Always practice interrupting their playtime when you feel it's crossing the line. If it isn't aggression, this is the perfect time to practice and build your relationship with your dogs so that they don't learn to ignore you. If it is aggression this is a good first step to redirecting their attention and avoiding that behavior and rewarding good behavior. Wave a biscuit in their face, call them to you, reward them each for sitting nicely and let them return to playing. Practicing this will not only put a limit on how rough they play with each other, it also encourages self control and ensures that you still have verbal control when they are excited. Being able to break up playtime or even aggression before things get out of hand is so important, especially when you have two dogs.
posted by hindmost at 5:51 PM on January 19, 2007 [2 favorites]

jpigford (or anyone else): if you don't mind, would you mind talking further about your experiences bringing a new pug into the family? We've got a 3 year old pug (female) and we're probably going to get another pug (male) this spring, and although I've heard *very* positive things about having multiple dogs, I still have some concerns about added responsibilities (does it seem like a lot of extra work? we're both away from home for around 8 hours at a time.) and whether or not it is ok to leave the new puppy at home without crating. Are you crating the new pup, or otherwise separating them while away at work (if applicable)?
posted by fishfucker at 11:11 PM on January 19, 2007

In my experience, pugs are more social than some other breeds. They seem to do best in either multi-dog households or homes where the owners can spend more time with them than most 40-hour-workweek folks can.
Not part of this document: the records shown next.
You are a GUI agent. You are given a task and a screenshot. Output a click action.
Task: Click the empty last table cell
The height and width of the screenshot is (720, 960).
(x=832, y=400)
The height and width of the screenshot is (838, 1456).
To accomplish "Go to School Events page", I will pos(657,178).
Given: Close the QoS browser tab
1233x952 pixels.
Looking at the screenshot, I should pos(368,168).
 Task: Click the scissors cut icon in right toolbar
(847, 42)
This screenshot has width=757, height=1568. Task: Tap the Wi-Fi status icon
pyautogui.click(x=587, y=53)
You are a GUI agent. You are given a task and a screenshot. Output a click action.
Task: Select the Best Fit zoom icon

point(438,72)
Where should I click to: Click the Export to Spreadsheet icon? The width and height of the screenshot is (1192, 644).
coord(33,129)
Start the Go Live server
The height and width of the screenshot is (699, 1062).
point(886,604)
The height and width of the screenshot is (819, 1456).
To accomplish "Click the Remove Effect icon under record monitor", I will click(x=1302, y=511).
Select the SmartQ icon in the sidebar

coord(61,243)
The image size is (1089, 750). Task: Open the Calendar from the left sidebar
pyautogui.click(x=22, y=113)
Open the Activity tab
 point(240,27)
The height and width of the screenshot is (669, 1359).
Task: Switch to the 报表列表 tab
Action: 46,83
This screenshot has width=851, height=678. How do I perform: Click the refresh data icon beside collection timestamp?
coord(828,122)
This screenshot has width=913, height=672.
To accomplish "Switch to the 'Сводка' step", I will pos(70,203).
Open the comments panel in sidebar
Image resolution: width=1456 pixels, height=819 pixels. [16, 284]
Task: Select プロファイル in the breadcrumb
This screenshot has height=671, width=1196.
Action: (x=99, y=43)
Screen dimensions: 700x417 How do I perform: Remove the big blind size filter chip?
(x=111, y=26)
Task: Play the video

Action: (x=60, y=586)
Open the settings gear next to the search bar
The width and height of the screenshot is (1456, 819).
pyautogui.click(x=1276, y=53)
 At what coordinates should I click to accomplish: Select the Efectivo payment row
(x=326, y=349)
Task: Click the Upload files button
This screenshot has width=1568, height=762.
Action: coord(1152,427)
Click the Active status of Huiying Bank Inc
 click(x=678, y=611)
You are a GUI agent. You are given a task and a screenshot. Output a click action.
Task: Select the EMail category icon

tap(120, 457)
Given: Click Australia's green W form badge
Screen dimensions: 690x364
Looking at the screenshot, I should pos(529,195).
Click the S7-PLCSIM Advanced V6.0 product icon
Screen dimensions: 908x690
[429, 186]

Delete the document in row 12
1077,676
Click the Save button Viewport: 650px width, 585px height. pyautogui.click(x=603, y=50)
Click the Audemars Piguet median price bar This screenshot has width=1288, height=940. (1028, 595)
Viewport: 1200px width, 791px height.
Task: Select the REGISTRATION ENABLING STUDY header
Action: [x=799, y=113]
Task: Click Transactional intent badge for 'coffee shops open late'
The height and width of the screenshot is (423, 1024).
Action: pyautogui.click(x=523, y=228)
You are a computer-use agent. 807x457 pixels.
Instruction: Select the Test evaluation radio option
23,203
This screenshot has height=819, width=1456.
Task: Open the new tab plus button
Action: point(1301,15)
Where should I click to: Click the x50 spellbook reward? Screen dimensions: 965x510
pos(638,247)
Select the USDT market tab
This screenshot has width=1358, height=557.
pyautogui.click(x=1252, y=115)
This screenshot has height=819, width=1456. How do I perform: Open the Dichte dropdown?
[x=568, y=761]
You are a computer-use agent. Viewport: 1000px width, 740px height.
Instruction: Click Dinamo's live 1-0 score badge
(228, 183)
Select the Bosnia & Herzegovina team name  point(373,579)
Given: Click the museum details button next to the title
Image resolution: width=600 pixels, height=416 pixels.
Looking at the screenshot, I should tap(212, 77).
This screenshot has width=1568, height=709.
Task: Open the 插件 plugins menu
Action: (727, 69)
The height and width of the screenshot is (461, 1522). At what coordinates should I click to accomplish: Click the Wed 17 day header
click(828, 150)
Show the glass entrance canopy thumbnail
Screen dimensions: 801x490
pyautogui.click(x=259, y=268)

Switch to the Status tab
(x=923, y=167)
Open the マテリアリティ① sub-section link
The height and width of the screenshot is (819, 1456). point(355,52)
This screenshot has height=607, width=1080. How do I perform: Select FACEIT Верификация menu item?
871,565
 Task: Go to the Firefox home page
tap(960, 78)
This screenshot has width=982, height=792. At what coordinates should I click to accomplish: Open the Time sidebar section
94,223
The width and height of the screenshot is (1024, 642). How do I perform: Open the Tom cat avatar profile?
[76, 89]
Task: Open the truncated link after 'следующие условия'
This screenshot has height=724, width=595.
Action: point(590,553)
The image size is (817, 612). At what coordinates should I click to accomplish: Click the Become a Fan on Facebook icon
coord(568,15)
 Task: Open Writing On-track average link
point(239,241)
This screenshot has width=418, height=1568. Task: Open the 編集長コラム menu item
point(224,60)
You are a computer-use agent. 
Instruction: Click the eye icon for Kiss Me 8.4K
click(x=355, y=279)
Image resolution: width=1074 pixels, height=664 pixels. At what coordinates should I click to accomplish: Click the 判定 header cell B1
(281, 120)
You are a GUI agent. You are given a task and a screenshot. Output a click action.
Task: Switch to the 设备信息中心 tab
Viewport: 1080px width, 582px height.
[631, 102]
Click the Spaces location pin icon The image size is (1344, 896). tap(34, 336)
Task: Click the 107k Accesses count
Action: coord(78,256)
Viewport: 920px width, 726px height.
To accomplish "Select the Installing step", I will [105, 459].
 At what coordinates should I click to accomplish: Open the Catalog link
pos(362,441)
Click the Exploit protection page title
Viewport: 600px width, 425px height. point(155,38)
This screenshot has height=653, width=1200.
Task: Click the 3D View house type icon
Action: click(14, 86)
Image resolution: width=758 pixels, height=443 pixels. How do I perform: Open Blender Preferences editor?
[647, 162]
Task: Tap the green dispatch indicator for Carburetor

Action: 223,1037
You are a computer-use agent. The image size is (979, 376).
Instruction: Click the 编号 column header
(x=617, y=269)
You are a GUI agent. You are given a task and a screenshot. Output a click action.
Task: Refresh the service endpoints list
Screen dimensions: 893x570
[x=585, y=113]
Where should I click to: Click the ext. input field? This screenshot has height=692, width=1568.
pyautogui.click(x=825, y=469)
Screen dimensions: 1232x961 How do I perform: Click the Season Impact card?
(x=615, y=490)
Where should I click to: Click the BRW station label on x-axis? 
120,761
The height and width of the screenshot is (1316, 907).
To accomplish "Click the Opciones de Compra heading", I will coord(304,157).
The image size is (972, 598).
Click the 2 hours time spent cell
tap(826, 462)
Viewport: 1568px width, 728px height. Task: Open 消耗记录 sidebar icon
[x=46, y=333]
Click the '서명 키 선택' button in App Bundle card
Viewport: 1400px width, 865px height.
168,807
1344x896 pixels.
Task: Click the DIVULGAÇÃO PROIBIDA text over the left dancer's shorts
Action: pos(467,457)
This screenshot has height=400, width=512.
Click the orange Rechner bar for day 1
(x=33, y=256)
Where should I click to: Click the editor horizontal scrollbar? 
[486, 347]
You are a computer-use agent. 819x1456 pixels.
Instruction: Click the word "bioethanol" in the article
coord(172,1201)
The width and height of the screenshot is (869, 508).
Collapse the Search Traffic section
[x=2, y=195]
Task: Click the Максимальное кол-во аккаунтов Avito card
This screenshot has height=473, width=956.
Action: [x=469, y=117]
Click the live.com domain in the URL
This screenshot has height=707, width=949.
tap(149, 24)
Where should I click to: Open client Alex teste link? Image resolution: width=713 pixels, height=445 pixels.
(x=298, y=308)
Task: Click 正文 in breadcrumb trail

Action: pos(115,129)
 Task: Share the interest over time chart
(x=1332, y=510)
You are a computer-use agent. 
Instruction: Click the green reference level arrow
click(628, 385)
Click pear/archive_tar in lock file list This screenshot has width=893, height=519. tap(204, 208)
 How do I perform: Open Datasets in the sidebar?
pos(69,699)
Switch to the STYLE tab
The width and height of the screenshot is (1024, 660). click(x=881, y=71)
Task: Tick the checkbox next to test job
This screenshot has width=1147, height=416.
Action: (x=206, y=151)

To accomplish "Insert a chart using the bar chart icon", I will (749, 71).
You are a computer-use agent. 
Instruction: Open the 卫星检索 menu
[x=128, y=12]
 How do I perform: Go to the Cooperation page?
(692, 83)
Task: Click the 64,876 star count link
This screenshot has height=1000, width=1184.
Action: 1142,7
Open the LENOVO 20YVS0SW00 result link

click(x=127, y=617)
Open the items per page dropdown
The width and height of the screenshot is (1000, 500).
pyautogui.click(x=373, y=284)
In our house, Ripley the pug shares the house with a tiny zoo. She's crate-trained, saving us from the post-apolypocalypse that the house would be if she were allowed to run amok. Though she's separated from the other household dogs, she's in the same general area, and she seems to enjoy the company, even though at least one of the heelers doesn't always appreciate her bossy presence.

Ripley is in the post-gremlin "cough potato" stage, but still managed to rule the house and boss around all the larger life forms. This seems to be a common trait of female pugs.

She is especially aggressive in her interest in puppies and smaller animals of all kinds (the elderly cats resent this). She will sniff at others to the point where they are uncomfortable and begin running, and then it's on.